[Instructions for the task]:
Among the entries, find the lines with the string "screenshot" and report them.

[Supplied entries]:

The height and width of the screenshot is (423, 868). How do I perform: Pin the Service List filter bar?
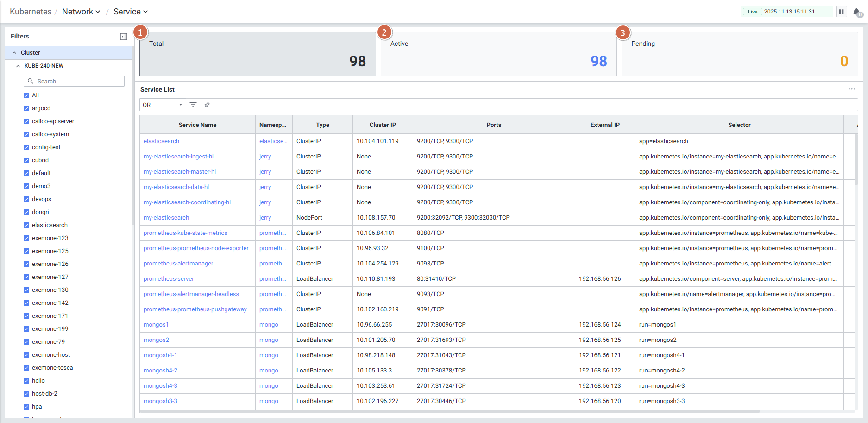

* * *

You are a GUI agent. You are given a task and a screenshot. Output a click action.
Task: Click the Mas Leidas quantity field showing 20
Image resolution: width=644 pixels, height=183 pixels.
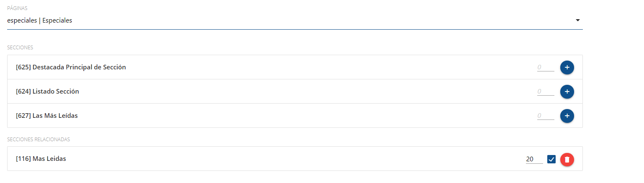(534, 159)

[Result of the task]:
The height and width of the screenshot is (423, 868). How do I perform: Pin the Service List filter bar?
You are a GUI agent. You are given a task and a screenshot. Output a click action.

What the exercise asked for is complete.